**DIRECTIONS FOR THIS TASK**
Please repeat each line from the one holding "Task: Switch to the Edits tab" through the final line of the data, exactly as it stands, with no pictures.

─── DATA TO PROCESS

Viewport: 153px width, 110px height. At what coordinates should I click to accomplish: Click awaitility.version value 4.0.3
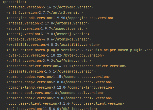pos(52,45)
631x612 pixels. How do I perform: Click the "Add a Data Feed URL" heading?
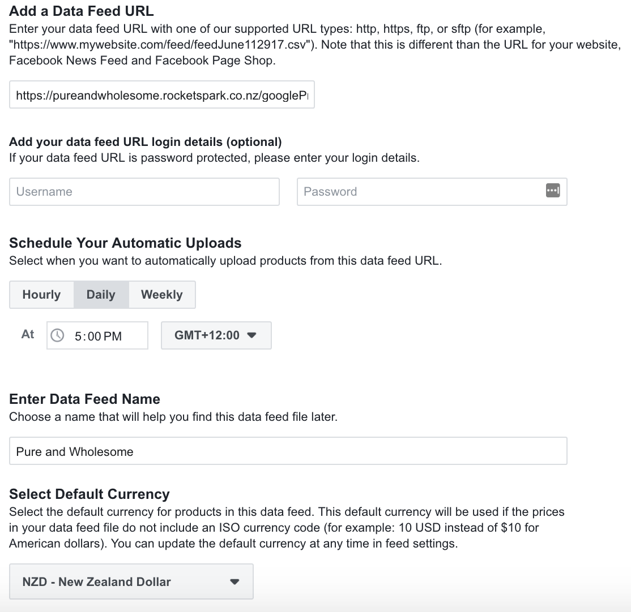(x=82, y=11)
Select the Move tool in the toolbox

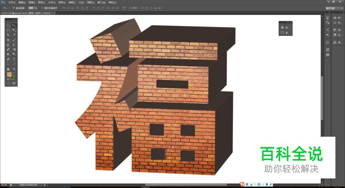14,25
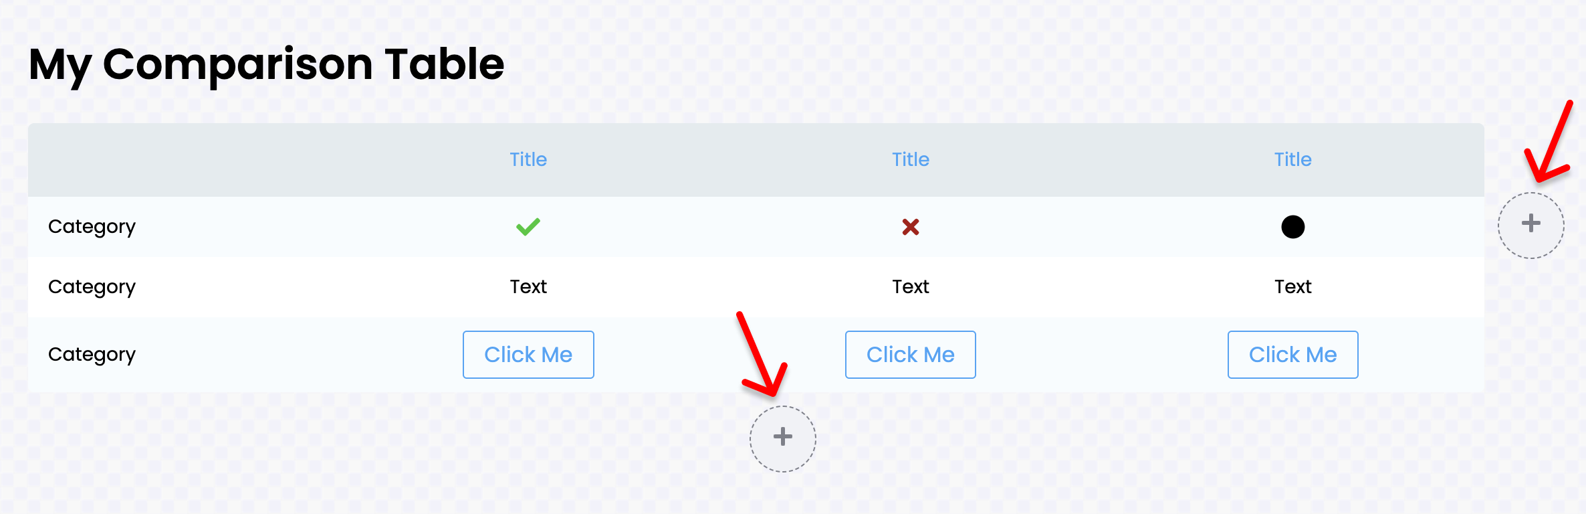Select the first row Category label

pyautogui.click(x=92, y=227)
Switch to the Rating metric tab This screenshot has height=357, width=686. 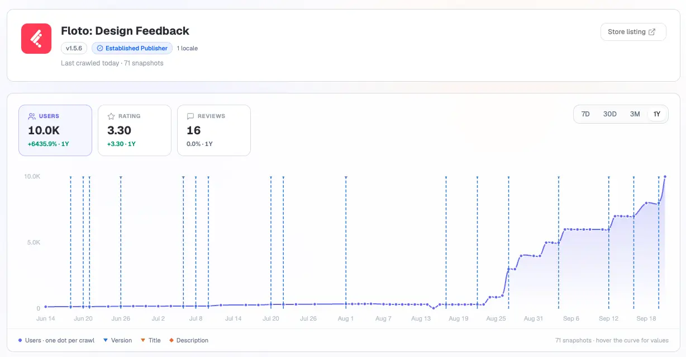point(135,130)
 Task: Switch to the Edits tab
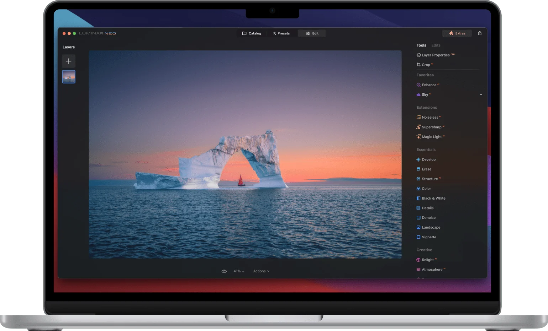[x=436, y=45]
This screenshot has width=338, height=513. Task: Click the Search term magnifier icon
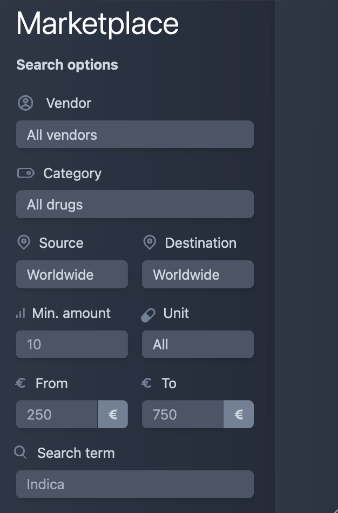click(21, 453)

──────

**WRITTEN SOLUTION**
 Task: Switch to the Edits tab
[x=436, y=45]
This screenshot has width=338, height=513. Task: Click the Search term magnifier icon
click(21, 453)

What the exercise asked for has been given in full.